Was there a single point where Yu realised how entertaining his new game was going to be? "You know, I never had that," he says. "I was definitely having a lot of fun, but I never thought, 'Oh, man, other people are going to love this.' I think that was a really good thing, actually. With Aquaria, we had a lot of expectations about the game, and that can add a lot of stress to the development. With Spelunky, I was always planning on releasing it at some point, but I didn't spend a lot of time thinking, 'Are people going to get this?' It really freed me up. Spelunky was all about freedom, really. After working on two large projects with other people - both great guys - the fact of working with other people so intensely on something means you want your alone time as a developer, too. Spelunky just represented my break from all of that. I could just focus on what I wanted entirely."

Yu's still playing Spelunky today, even after working with Andy Hull for another couple of years on the brilliant Xbox 360 version. "I like the fact that it feels very much like me and all the things that I enjoy about games," he says. "Not just the gameplay but also the artwork. I feel like everything fits together. I like the detail in the game: the tiny details in how things work, and how that's reflected in the artwork. The style has a lot of heavy details in each tile, and then there's the way that those tiles come together. I've always loved that about video games, how all these little pieces come together to make a game, and how this looks on the screen. It feels like everything has its place."

What's next? Yu admits that after Spelunky, "I'm really itching to make actual levels again."

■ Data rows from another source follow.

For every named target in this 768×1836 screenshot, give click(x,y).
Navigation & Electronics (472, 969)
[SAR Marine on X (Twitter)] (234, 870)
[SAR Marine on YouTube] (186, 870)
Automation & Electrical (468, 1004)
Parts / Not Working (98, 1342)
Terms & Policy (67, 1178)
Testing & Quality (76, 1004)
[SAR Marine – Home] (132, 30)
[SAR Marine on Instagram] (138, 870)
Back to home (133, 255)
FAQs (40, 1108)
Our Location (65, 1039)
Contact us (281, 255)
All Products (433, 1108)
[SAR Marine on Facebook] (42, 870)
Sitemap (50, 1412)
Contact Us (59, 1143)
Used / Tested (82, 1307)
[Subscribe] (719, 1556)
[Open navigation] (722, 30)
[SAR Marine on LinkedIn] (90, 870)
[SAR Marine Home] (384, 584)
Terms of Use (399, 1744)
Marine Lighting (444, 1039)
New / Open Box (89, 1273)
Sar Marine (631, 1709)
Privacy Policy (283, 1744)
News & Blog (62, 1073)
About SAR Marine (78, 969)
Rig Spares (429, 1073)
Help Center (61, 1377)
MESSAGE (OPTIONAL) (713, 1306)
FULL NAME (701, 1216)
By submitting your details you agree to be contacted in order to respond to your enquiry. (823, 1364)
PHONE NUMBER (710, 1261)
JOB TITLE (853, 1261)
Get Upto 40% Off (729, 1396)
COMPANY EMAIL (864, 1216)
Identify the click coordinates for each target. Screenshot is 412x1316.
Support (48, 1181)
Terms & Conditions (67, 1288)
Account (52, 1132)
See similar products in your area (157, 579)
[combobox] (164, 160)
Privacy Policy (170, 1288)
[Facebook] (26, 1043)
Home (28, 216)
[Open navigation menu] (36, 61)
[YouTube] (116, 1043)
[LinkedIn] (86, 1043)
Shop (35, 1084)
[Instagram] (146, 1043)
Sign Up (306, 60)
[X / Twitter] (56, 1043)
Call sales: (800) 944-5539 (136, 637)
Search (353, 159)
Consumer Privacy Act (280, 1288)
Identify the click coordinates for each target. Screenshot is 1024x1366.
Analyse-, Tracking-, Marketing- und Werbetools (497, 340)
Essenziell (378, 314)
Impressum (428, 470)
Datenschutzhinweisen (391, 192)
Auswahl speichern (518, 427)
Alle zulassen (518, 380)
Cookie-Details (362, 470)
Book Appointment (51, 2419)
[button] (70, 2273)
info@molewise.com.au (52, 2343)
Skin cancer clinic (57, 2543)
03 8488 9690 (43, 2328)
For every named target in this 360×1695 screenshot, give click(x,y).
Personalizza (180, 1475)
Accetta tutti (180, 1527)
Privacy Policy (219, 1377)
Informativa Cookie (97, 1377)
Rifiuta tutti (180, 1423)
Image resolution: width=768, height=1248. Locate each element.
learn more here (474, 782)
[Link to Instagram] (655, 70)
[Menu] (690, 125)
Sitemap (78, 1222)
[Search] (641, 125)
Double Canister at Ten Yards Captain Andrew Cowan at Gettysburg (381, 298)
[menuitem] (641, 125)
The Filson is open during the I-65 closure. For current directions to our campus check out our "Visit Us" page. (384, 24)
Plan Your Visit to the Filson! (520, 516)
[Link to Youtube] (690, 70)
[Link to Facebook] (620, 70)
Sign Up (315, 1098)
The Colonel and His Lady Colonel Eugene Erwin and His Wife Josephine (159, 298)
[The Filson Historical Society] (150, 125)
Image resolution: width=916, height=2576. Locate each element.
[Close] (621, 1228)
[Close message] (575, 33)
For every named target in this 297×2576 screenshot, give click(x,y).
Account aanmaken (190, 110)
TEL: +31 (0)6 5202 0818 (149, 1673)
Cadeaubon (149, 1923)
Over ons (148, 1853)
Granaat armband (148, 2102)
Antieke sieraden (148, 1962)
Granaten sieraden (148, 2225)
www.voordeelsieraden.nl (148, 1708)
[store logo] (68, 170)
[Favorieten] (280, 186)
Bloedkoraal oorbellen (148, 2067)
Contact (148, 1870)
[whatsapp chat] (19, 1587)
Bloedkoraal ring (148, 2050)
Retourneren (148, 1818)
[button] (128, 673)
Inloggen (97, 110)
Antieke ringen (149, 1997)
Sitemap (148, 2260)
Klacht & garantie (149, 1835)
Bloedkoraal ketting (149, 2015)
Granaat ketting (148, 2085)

"I'm already playing around with a couple of ideas on GameMaker again," he says. "Without getting too much into specifics, I'm going back to well-trodden arcadey type designs. After Aquaria, I think this is a little bit of a reaction to Spelunky now, so I'm into tightly designed, everything's-thought-out sort of games. Part of it is just to prove to myself that I can still do it, but also, I think, I really want to be able to do those classic game designs. I feel that, as a game designer, there are these fundamental ideas, and I want to be able to feel like I've mastered them. If I was a chef, I'd want to be able to make sure I could make basic dishes really nicely, and see if there was anything else I could glean from them. These genres that people are very familiar with? I want to make sure I can do them well. I want to make sure my understanding of the fundamentals of game design is good."